(Record excerpts Opens)

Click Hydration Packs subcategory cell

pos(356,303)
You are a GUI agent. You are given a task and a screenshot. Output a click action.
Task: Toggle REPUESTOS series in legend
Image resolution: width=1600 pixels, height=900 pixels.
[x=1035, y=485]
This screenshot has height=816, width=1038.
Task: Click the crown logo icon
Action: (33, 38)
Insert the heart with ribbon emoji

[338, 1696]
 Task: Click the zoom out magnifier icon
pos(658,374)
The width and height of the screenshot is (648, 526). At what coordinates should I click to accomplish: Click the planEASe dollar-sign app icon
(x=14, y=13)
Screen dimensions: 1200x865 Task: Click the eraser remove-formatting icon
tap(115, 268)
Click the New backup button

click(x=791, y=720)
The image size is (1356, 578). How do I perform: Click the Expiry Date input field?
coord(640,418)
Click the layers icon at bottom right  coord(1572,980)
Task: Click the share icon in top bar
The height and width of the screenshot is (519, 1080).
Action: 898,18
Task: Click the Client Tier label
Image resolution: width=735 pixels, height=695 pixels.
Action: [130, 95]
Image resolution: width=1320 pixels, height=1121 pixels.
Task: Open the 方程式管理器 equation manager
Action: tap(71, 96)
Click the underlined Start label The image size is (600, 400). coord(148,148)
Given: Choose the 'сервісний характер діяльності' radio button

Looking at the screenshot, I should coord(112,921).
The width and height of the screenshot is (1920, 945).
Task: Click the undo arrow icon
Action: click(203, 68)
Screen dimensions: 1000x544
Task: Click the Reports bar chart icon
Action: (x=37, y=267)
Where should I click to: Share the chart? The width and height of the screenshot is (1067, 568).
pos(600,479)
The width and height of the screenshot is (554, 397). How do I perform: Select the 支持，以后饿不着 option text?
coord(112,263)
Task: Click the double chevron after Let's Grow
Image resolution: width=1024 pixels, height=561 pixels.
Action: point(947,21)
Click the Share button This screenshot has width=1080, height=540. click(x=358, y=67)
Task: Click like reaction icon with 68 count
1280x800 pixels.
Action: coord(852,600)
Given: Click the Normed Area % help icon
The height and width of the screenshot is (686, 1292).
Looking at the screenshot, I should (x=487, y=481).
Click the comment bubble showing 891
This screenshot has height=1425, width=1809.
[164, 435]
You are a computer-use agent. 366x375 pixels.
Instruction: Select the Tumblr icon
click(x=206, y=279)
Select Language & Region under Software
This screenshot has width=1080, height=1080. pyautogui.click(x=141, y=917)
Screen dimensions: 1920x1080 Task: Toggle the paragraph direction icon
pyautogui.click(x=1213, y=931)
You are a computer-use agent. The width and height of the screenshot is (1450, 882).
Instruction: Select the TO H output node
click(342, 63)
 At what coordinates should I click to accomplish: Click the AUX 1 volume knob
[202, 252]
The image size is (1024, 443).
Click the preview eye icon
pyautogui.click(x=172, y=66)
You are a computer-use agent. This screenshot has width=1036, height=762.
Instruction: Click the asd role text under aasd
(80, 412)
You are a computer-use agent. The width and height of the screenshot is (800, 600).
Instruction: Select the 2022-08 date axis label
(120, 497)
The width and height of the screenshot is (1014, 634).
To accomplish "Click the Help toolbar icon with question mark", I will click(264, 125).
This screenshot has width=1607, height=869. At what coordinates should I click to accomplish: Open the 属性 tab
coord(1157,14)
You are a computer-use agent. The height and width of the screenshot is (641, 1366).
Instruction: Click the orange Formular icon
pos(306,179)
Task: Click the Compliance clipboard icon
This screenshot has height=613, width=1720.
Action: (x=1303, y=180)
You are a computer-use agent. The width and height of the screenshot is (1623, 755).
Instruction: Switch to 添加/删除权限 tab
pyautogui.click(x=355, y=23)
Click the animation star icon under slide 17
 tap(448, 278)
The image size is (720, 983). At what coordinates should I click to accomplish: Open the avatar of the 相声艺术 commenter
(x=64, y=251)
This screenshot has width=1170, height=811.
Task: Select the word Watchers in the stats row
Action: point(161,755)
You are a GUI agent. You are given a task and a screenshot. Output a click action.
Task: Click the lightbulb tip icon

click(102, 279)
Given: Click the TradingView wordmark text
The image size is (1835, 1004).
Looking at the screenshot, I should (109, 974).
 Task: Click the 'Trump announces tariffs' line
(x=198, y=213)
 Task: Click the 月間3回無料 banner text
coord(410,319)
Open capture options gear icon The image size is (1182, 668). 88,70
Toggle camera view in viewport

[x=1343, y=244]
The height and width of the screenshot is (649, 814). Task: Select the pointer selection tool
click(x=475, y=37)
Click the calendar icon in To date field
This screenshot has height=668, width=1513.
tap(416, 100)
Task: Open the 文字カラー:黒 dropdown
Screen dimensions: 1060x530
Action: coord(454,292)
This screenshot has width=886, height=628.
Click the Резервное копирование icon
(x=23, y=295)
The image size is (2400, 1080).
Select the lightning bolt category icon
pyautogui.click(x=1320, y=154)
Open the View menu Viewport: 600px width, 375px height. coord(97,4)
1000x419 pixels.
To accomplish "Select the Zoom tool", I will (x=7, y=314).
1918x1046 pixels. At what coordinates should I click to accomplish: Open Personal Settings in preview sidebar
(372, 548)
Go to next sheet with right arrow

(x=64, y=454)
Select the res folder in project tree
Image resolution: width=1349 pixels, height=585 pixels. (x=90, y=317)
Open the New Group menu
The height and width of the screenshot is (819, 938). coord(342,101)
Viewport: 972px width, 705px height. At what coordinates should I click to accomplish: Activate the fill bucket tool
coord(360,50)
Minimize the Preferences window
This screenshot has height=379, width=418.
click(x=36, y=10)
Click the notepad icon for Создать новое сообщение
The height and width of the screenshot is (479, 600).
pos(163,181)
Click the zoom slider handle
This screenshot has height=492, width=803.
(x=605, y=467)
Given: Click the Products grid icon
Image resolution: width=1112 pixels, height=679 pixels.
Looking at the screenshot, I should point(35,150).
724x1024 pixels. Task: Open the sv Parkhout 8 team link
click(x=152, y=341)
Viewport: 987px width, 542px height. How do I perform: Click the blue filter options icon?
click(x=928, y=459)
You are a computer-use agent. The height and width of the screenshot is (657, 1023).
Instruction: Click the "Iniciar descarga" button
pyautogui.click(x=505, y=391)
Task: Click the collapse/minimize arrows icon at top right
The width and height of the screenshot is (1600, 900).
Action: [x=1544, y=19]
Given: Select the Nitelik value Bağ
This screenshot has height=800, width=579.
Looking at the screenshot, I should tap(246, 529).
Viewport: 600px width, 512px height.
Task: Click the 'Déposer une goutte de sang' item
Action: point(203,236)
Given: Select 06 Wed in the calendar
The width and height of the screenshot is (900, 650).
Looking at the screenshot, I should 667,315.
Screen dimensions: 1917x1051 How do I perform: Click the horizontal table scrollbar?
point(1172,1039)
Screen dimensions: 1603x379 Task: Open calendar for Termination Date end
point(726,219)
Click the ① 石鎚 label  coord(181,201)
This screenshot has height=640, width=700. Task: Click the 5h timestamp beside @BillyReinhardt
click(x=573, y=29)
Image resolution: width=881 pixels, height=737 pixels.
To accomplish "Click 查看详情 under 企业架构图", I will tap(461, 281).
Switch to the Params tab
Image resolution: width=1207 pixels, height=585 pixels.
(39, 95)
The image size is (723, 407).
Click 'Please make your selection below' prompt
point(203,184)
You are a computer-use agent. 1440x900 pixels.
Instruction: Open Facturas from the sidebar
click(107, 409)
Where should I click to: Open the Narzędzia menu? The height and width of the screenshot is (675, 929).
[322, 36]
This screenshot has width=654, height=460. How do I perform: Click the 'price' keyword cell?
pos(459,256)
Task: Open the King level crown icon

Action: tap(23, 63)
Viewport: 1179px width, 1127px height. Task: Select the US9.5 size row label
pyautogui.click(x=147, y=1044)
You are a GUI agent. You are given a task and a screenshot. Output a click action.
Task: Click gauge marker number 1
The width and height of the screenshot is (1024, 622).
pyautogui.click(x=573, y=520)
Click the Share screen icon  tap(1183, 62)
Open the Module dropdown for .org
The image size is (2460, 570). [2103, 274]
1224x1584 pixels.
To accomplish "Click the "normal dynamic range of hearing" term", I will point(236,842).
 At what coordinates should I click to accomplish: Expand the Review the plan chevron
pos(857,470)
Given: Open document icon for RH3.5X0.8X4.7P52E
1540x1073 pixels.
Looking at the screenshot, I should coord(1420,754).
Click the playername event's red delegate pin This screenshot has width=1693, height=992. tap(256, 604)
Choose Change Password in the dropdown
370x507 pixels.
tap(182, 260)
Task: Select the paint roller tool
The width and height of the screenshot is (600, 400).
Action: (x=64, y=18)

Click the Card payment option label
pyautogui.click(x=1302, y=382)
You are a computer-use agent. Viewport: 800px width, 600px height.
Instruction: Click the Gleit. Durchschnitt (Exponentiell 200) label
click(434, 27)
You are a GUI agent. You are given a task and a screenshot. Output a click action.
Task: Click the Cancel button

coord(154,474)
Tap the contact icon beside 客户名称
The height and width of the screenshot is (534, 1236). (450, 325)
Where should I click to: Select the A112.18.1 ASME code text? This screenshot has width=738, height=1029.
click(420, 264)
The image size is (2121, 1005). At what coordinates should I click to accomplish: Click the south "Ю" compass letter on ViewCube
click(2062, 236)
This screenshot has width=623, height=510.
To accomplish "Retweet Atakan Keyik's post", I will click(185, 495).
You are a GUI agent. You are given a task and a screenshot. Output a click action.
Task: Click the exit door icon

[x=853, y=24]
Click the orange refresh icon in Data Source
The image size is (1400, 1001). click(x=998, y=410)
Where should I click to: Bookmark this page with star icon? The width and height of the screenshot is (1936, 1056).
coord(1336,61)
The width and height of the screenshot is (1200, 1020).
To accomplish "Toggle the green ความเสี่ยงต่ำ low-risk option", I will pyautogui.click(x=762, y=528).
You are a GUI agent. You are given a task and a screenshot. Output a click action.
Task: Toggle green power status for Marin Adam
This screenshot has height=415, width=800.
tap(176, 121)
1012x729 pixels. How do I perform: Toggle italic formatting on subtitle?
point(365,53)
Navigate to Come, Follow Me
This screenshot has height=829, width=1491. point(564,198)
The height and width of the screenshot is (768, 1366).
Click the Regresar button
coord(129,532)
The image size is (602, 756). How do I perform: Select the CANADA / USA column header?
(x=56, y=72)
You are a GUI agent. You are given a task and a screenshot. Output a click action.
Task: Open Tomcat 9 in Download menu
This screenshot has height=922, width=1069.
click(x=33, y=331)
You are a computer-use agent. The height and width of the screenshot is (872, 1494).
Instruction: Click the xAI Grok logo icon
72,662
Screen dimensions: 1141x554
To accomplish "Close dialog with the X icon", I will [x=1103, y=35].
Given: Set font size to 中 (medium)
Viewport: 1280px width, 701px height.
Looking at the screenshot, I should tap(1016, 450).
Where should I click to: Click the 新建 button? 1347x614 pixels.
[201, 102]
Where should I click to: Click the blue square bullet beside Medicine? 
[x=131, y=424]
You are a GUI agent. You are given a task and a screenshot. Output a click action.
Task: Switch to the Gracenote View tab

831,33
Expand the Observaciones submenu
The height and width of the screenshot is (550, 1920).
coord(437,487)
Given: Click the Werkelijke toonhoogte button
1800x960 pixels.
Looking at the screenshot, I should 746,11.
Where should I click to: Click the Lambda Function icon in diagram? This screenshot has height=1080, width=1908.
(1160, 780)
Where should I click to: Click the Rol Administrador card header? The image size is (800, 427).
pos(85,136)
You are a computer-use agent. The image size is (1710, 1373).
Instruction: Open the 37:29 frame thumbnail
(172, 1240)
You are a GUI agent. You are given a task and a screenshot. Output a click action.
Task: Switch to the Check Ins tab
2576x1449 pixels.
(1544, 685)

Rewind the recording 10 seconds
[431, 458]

(Record excerpts Closes)

_Your assignment_
Could you print the lines of the records above from the one containing "Expand the Observaciones submenu" through the last, exactly and with no additions?

_Written answer_
Expand the Observaciones submenu
The height and width of the screenshot is (550, 1920).
coord(437,487)
Given: Click the Werkelijke toonhoogte button
1800x960 pixels.
Looking at the screenshot, I should 746,11.
Where should I click to: Click the Lambda Function icon in diagram? This screenshot has height=1080, width=1908.
(1160, 780)
Where should I click to: Click the Rol Administrador card header? The image size is (800, 427).
pos(85,136)
You are a computer-use agent. The image size is (1710, 1373).
Instruction: Open the 37:29 frame thumbnail
(172, 1240)
You are a GUI agent. You are given a task and a screenshot. Output a click action.
Task: Switch to the Check Ins tab
2576x1449 pixels.
(1544, 685)

Rewind the recording 10 seconds
[431, 458]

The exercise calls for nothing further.